SUPPLIED DATA ▸
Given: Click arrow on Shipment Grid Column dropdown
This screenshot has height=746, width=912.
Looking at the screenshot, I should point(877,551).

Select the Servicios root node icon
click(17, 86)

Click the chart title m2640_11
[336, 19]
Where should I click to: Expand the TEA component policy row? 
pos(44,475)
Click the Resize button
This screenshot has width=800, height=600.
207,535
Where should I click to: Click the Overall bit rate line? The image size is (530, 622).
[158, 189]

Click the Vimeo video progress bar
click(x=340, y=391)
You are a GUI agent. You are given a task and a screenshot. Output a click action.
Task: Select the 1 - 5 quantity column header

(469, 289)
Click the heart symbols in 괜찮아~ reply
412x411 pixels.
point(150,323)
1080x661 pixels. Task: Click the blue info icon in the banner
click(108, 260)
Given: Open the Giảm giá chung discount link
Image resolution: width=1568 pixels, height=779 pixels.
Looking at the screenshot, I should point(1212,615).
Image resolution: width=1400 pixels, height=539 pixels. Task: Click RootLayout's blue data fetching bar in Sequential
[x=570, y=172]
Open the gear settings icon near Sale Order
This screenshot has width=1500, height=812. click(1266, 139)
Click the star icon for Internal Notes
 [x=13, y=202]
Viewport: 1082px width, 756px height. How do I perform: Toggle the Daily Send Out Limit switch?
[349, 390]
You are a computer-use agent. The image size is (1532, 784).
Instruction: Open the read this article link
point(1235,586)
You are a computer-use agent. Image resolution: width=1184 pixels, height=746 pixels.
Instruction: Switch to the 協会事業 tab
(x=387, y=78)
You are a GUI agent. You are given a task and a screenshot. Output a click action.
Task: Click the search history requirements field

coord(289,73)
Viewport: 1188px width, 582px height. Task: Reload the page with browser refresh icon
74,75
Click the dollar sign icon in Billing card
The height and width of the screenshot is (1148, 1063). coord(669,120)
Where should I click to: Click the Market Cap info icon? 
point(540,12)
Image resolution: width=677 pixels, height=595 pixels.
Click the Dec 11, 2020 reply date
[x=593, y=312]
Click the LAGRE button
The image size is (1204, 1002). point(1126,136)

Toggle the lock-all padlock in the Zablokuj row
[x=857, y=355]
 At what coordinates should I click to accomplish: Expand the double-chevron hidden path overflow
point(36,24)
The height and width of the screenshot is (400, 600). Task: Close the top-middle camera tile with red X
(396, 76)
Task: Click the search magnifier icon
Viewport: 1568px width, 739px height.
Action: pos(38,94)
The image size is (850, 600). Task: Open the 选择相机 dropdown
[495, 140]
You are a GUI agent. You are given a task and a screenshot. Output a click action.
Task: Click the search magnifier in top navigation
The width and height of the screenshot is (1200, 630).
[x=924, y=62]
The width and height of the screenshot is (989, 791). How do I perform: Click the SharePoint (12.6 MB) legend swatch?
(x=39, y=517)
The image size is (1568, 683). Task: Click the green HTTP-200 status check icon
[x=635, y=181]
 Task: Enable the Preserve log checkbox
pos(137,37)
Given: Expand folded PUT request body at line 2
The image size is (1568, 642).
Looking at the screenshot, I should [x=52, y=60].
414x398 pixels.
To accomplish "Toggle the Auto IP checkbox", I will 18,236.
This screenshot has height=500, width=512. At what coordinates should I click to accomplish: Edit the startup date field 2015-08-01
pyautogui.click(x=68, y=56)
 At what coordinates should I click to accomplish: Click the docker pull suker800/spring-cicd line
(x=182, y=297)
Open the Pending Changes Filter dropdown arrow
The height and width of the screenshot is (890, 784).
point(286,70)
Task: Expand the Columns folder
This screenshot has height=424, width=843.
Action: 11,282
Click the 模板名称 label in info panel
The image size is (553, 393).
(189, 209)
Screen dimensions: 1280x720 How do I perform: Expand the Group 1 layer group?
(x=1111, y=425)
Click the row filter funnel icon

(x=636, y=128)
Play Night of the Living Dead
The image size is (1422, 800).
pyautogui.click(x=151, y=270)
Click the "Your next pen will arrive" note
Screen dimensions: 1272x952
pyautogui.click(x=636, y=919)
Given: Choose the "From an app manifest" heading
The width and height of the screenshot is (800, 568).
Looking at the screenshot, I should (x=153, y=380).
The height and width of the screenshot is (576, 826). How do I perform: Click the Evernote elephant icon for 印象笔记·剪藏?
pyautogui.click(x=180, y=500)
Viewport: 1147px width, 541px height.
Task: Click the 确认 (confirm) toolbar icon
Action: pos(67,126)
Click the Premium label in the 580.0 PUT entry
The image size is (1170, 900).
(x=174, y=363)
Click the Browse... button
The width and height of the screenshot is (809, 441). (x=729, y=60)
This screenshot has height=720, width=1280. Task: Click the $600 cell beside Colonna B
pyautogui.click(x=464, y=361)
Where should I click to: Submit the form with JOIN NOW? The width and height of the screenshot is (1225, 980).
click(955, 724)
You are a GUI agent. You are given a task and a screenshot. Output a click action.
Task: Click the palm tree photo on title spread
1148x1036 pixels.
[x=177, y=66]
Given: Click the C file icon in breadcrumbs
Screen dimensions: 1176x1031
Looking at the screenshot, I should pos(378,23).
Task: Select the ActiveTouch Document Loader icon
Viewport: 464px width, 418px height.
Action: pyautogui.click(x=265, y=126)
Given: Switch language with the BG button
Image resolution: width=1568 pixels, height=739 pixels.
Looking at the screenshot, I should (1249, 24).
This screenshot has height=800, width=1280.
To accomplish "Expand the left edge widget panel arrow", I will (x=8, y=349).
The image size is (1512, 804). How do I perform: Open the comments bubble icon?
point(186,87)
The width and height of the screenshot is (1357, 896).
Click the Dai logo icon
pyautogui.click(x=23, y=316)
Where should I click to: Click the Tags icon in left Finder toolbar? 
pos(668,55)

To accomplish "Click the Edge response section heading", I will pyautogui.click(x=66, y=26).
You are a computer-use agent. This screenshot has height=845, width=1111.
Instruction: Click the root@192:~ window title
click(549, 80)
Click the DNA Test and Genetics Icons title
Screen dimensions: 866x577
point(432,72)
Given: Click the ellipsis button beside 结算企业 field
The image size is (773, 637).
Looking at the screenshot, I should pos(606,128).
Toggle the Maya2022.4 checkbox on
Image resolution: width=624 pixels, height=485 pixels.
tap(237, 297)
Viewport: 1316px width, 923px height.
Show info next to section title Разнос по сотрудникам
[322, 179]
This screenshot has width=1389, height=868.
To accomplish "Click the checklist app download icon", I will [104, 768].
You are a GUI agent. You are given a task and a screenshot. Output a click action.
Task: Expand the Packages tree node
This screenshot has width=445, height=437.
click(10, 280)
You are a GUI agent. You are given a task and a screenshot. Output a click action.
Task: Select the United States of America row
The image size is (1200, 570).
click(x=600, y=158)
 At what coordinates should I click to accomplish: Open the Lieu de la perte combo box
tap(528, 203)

DIRECTIONS FOR THIS TASK ▸
From the records above, copy out the line with "Viewport: 464px width, 418px height.", the line with "Given: Click the ellipsis", and every line between them, word for word.

ANSWER BOX ▸
Viewport: 464px width, 418px height.
Action: pyautogui.click(x=265, y=126)
Given: Switch language with the BG button
Image resolution: width=1568 pixels, height=739 pixels.
Looking at the screenshot, I should (1249, 24).
This screenshot has height=800, width=1280.
To accomplish "Expand the left edge widget panel arrow", I will (x=8, y=349).
The image size is (1512, 804). How do I perform: Open the comments bubble icon?
point(186,87)
The width and height of the screenshot is (1357, 896).
Click the Dai logo icon
pyautogui.click(x=23, y=316)
Where should I click to: Click the Tags icon in left Finder toolbar? 
pos(668,55)

To accomplish "Click the Edge response section heading", I will pyautogui.click(x=66, y=26).
You are a computer-use agent. This screenshot has height=845, width=1111.
Instruction: Click the root@192:~ window title
click(549, 80)
Click the DNA Test and Genetics Icons title
Screen dimensions: 866x577
point(432,72)
Given: Click the ellipsis button beside 结算企业 field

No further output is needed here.